#### [TASK INSTRUCTIONS]
Can you continue the blog post below about facing a fifth needle core biopsy for lung cancer, starting right after its final sentence?

*** SOURCE DOCUMENT ***

Tag Archives: S1206Y

Going in

So tomorrow is the big day; my fifth needle core biopsy.

Rather like a space probe, the purpose of this procedure is to look closer; to learn more about the nature of my cancer so that we may make informed treatment decisions. 

My very first biopsy was the most memorable. Four days earlier I had heard the word neoplasm for the first time. In the days hence, I had read up on lung cancer. The statistics were dismal but my differential diagnosis had left room for other conclusions–a recalcitrant pneumonia or a fungal infection.

When they wheeled me to the biopsy room, the patient before me was a prisoner; cuffed and accompanied by two officers. The physician who performed the procedure first marked the point of entry with a black dot–a dark star of a tattoo. As he guided the needle between my ribs he studied the image on the CT scanner and remarked ‘I am almost certain this is a fungal infection. There is no way a young non smoking woman such as yourself could have lung cancer.’

Post biopsy I was to lie still without speaking for several hours. This was made more difficult by the fact that one of the attendants recognized me–she had been a clerk in a store I patronized–and she, apparently unaware of my restriction, kept trying to engage me in conversation.

The next morning my world turned upside down, when I learned that the radiologist was so very mistaken. Young, non smoking women such as myself could get lung cancer.

*** End of SOURCE DOCUMENT ***
*** RECORD EXTRACTS ***

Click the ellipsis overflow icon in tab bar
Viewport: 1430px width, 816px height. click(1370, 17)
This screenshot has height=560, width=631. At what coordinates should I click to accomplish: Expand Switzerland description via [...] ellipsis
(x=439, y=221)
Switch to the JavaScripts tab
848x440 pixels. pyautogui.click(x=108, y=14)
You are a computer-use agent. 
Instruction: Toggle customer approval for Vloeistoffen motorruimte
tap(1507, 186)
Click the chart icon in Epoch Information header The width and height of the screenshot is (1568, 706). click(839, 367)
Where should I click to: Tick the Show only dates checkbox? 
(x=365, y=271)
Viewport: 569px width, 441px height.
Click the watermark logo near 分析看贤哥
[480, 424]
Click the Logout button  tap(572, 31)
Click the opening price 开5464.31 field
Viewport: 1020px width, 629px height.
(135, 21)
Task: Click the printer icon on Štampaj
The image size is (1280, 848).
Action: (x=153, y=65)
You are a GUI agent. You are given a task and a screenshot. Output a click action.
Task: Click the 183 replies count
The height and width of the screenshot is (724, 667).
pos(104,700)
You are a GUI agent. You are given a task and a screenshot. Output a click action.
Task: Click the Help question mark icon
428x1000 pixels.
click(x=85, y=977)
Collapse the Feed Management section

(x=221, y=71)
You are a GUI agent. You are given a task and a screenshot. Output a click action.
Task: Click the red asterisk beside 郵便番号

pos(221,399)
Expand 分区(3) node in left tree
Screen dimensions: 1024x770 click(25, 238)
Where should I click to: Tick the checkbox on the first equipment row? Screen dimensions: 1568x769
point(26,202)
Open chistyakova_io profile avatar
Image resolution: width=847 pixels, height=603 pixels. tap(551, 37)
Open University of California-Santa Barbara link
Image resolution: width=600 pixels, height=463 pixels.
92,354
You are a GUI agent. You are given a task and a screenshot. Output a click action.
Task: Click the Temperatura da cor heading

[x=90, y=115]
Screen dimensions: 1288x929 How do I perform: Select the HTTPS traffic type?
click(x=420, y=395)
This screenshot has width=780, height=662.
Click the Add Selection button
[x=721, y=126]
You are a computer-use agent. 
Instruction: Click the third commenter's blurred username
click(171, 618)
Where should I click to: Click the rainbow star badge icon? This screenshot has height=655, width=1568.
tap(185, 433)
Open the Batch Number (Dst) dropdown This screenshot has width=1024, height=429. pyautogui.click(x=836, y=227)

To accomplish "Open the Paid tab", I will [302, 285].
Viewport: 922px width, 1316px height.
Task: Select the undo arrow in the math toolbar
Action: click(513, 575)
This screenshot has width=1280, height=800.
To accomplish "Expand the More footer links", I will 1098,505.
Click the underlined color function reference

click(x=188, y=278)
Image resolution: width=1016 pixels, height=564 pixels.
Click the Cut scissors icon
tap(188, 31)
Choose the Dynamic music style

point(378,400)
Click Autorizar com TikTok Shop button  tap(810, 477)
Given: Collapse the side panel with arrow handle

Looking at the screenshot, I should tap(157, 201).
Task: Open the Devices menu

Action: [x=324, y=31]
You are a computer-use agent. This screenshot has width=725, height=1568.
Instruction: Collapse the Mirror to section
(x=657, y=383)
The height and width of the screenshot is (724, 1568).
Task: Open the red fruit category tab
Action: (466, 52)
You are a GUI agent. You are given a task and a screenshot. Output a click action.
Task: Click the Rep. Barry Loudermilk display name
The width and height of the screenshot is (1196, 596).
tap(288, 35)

*** End of RECORD EXTRACTS ***

#### [ANSWER FOR THIS EXERCISE]
My next biopsy was almost three years later. It confirmed metastatic spread and I, a IB at diagnosis, was restaged to IV. However, we would also learn that I was positive for an EMLK 4-ALK fusion gene; ALK+. Four months later I went from having no options to enrollment in my first phase I clinical trial, for crizotinib.

Three years later, prior to enrolling in a phase I trial for ceritinib, I was biopsied yet again, in order to better understand my mechanisms of resistance to crizotinib. An acquired secondary mutation, S1206Y, was identified.

After progressing on ceritinib, I had yet another biopsy. The hope was that I would be positive for PD-L1, making me eligible as an early participant in a clinical trial for immune checkpoint inhibitors. Disappointingly, I was not, however it was revealed that I had now acquired yet another secondary mutation, G1202R. This particular mutation was more problematic than S1206Y, as it conferred resistance to all available ALK inhibitors and it was at this point that I returned to chemotherapy, carboplatin and pemetrexed, until lorlatinib (which shows efficacy against G1202R) became available in trial. Some of the tissue from my biopsy was used to attempt to start a cell line as well as build a mouse model of my cancer, but neither proved successful.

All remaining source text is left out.